» **What the task requires**: Update the records below by replacing every "Viewport" with "Window" and keeping all else unchanged. Leave the pictures out of your answer.

» **Records shown**:
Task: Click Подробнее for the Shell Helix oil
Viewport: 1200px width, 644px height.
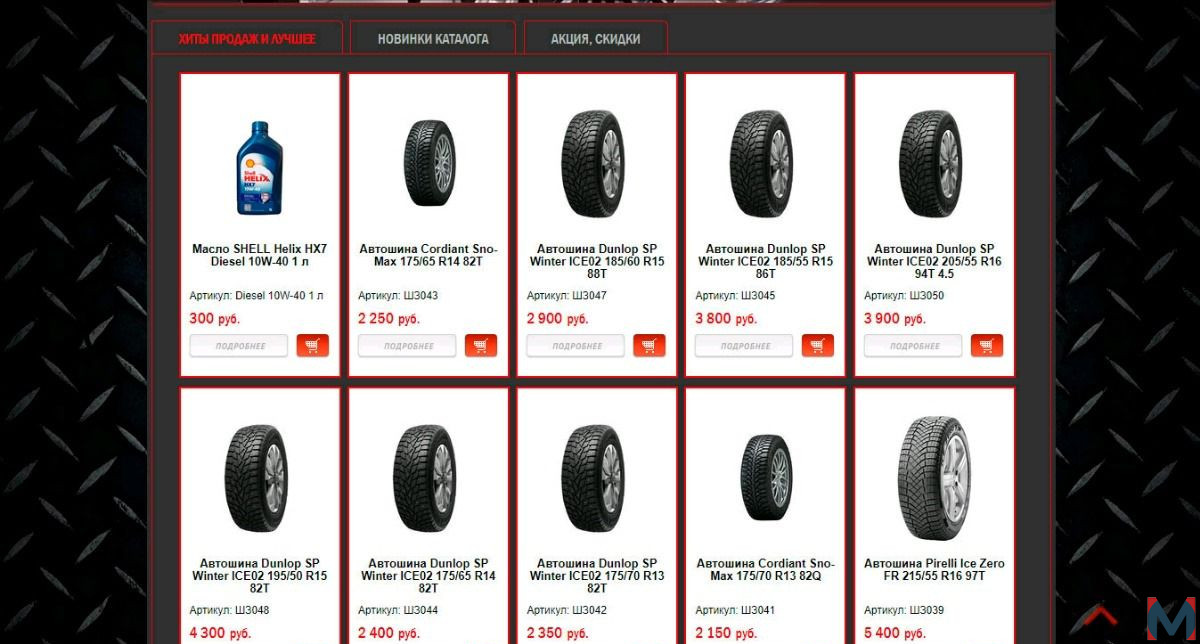Action: [239, 345]
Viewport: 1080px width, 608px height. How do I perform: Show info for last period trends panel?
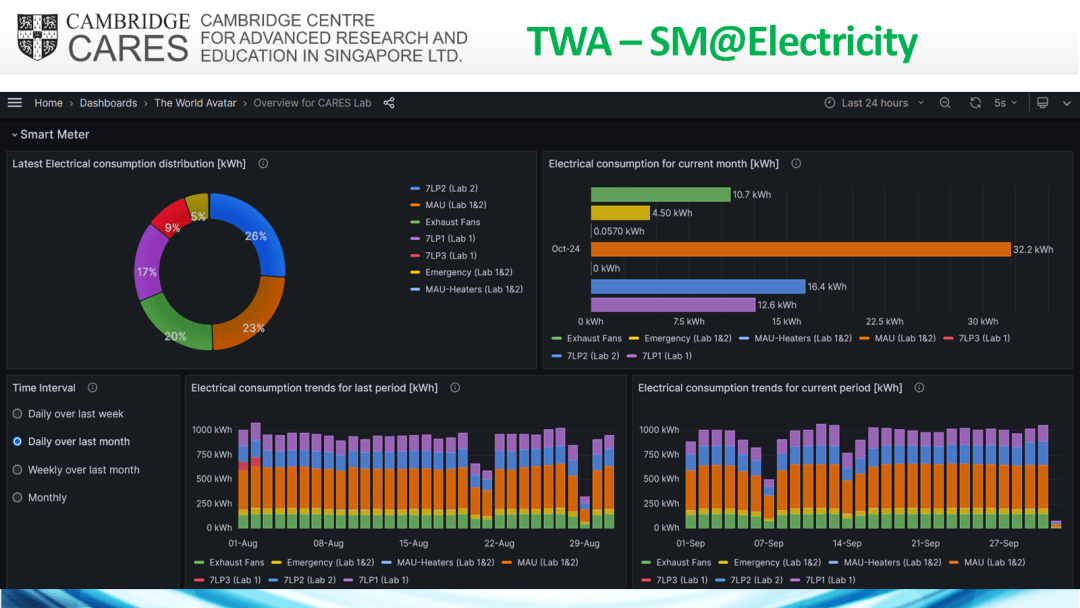click(455, 388)
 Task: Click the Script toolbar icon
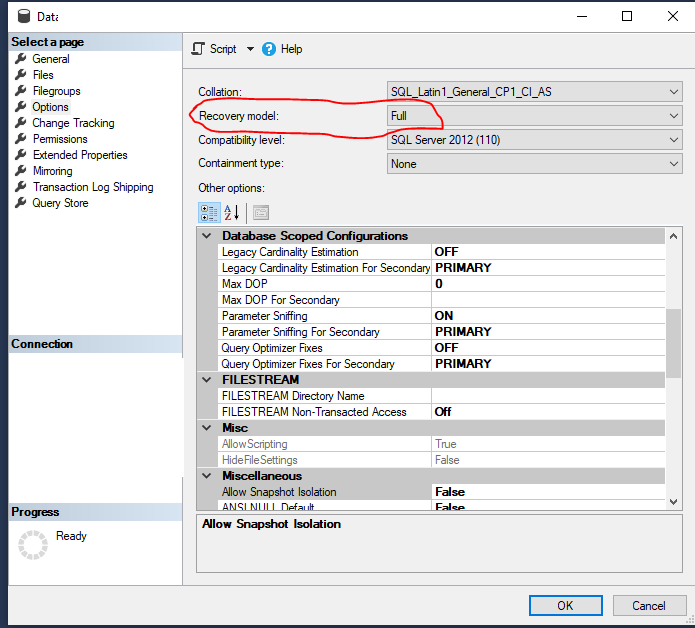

» **Full output**:
Task: Click Подробнее for the Shell Helix oil
Window: 1200px width, 644px height.
Action: [239, 345]
Window: 1080px width, 608px height. How do I perform: Show info for last period trends panel?
click(455, 388)
 Task: Click the Script toolbar icon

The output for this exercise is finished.